§ **TEXTE AFFICHÉ**:
▼▼▼
Le premier anniversaire de l’arrivée de la junte au pouvoir à Bamako remonte au 18 août dernier. Et plus d’un an plus tard, il est légitime de se demander ce qu’est devenue la grande et enflammée « geste » révolutionnaire qui s’était emparée du Mali au moment de la mise à pied du président Ibrahim Boubacar Keïta. Comme il l’est tout autant de s’interroger sur ce qu’est devenue l’ambition de construire un Mali nouveau pour les futures générations ? Finalement que reste-t-il du plan d’action du Gouvernement exposé en février 2021 par M. Moctar Ouane avec ses six axes, ses 23 objectifs et ses 275 actions ? Rien, absolument rien : les insécurités, sociale, économique, judiciaire, politique et sécuritaire grandissent partout ; les écoles ferment, l’économie bat de l’aile pour ne pas dire qu’elle est en état de mort clinique, les acteurs privés sont ignorés, l’État en est réduit à emprunter chaque mois de quoi payer ses fonctionnaires. Et les Maliens continuent de se battre quotidiennement pour gagner 1500 francs CFA (2,25 €), juste de quoi survivre. Dans le même temps, Bamako bruit d’intrigues et de cautèles pour prolonger la transition, voit l’arbitraire s’installer et la corruption reprendre ses aises.
C’est dans cette situation que viennent de surgir trois événements. Ces trois événements, qui n’ont finalement en commun que leur quasi parfaite coïncidence, viennent rappeler le Mali au bon souvenir de la communauté internationale, à commencer par la CEDEAO (communauté économique des États d’Afrique de l’Ouest).
▲▲▲
§ **SEGMENT DE DONNÉES**:
▼▼▼
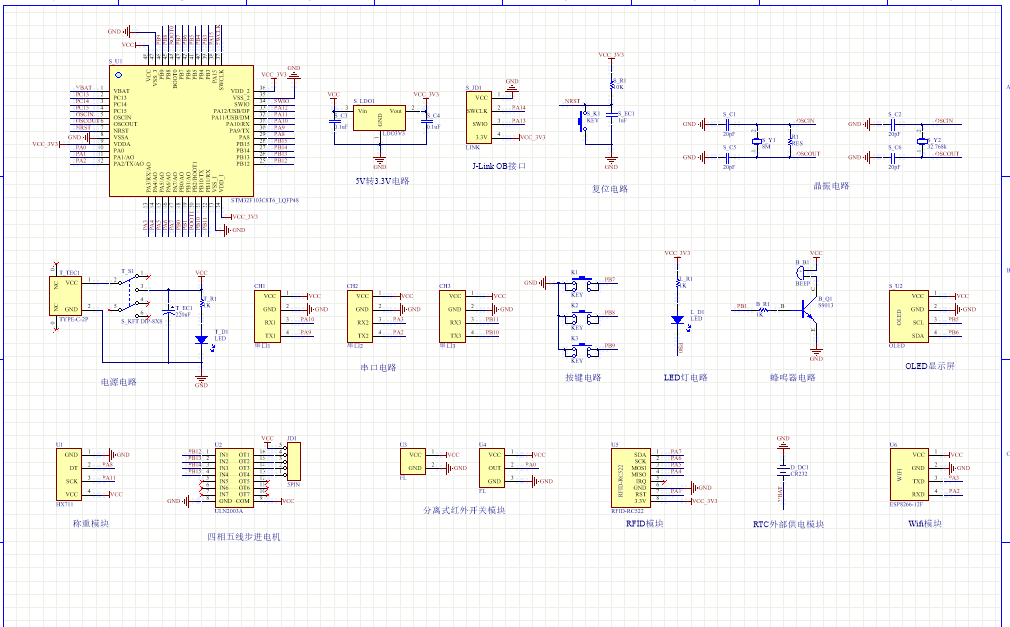Click the CR232 battery symbol
This screenshot has height=627, width=1010.
pyautogui.click(x=783, y=467)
▲▲▲
§ **CONSIGNE A**:
Répondez à ces questions d'après le texte sur la transition au Mali :
(i) À quelle date remonte le premier anniversaire de l'arrivée de la junte au pouvoir ?
(ii) Combien d'objectifs comptait le plan d'action du Gouvernement exposé en février 2021 ?
(iii) Quelle organisation est nommée en premier parmi la communauté internationale à laquelle les trois événements rappellent le Mali ?
§ **CONSIGNE B**:
Citez le passage du texte sur la transition au Mali compris entre « C’est dans cette » et « d’Afrique de l’Ouest). », bornes incluses.
§ **CONSIGNE C**:
Prolongez le texte sur la transition au Mali au-delà de sa dernière phrase.
Le listing n'entre pas en jeu ici.

§ **RÉPONSE ATTENDUE A**:
(i) Au 18 août.
(ii) 23 objectifs.
(iii) La CEDEAO (communauté économique des États d'Afrique de l'Ouest).

§ **RÉPONSE ATTENDUE B**:
C’est dans cette situation que viennent de surgir trois événements. Ces trois événements, qui n’ont finalement en commun que leur quasi parfaite coïncidence, viennent rappeler le Mali au bon souvenir de la communauté internationale, à commencer par la CEDEAO (communauté économique des États d’Afrique de l’Ouest).

§ **RÉPONSE ATTENDUE C**:
Dans l’ordre chronologique, c’est d’abord l’annonce par le président Macron de l’élimination du chef de l’Émirat Islamique au Grand Sahara (EIGS), Adnan Abou Walid al-Sahraoui. Il est le bourreau de plusieurs milliers de paisibles villageois, de leurs femmes et de leurs enfants dans cette zone des trois frontières, à cheval entre le Niger, le Burkina Faso et le Mali. Nous entendons déjà d’éminents spécialistes affirmer que cela ne sert à rien, n’aura servi à rien si ce n’est à assouvir une forme de loi du Talion. Je crois au contraire – sans évidemment que cela ne règle définitivement la question de l’EIGS – que cela va déstabiliser et désorganiser ce groupe terroriste pendant quelque temps. Conjugué à la pression mise par les armées françaises depuis quasiment un an sur cette organisation, l’EIGS sort profondément affaiblie de cette séquence : ses effectifs de combattants ont fondu ; son recrutement s’est tari, sa renommée a pâli et ses ressources ont baissé. J’éprouve également une grande satisfaction à voir couronnées de succès la persévérance et la constance des armées françaises dans ce combat. Adnan Abou Walid al-Sahraoui avait été décrété « ennemi public numéro 1 » de la paix au Sahel par le président Macron. L’objectif majeur de la France dans son combat contre le lutte terrorisme au Sahel a été atteint.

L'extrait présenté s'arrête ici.